Repeat the entries verbatim, starting at the line that contains "Where should I click to: Click" and continuing through the end of the entries.

◆ ◆ ◆ ◆

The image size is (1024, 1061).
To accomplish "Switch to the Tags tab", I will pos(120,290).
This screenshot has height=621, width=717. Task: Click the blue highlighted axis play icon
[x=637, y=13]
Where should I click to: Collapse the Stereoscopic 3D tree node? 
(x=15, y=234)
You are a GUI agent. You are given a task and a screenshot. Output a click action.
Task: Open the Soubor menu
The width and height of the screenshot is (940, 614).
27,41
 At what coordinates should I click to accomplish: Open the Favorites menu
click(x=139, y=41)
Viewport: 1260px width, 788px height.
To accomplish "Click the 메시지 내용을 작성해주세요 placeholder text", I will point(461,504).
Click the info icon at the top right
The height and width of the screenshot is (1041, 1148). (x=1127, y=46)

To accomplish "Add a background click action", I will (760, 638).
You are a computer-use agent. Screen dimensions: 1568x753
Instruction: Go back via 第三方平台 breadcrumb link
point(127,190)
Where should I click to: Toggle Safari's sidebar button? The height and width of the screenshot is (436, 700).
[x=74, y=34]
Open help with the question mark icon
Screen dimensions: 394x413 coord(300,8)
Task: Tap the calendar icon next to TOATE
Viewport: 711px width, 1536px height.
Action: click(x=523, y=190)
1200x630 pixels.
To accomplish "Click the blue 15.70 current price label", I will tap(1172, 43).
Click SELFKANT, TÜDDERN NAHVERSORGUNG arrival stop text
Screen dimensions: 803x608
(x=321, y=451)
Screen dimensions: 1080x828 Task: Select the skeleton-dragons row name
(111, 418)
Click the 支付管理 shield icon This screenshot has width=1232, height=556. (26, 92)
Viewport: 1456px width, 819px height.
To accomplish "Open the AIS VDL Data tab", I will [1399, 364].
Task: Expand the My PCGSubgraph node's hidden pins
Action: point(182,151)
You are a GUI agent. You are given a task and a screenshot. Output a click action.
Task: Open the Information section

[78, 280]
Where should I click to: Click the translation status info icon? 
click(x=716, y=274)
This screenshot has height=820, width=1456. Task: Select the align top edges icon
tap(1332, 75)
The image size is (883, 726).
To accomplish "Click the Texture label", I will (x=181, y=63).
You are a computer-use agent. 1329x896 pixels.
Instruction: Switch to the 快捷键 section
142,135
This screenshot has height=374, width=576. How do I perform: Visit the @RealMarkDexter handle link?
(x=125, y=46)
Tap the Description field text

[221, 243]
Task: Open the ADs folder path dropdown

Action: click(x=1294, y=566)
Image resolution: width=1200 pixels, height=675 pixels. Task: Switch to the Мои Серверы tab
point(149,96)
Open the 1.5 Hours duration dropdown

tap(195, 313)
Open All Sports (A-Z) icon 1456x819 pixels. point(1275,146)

◆ ◆ ◆ ◆

### TASK RESULT
Where should I click to: Click the translation status info icon? 
click(x=716, y=274)
This screenshot has height=820, width=1456. Task: Select the align top edges icon
tap(1332, 75)
The image size is (883, 726).
To accomplish "Click the Texture label", I will (x=181, y=63).
You are a computer-use agent. 1329x896 pixels.
Instruction: Switch to the 快捷键 section
142,135
This screenshot has height=374, width=576. How do I perform: Visit the @RealMarkDexter handle link?
(x=125, y=46)
Tap the Description field text

[221, 243]
Task: Open the ADs folder path dropdown

Action: click(x=1294, y=566)
Image resolution: width=1200 pixels, height=675 pixels. Task: Switch to the Мои Серверы tab
point(149,96)
Open the 1.5 Hours duration dropdown

tap(195, 313)
Open All Sports (A-Z) icon 1456x819 pixels. point(1275,146)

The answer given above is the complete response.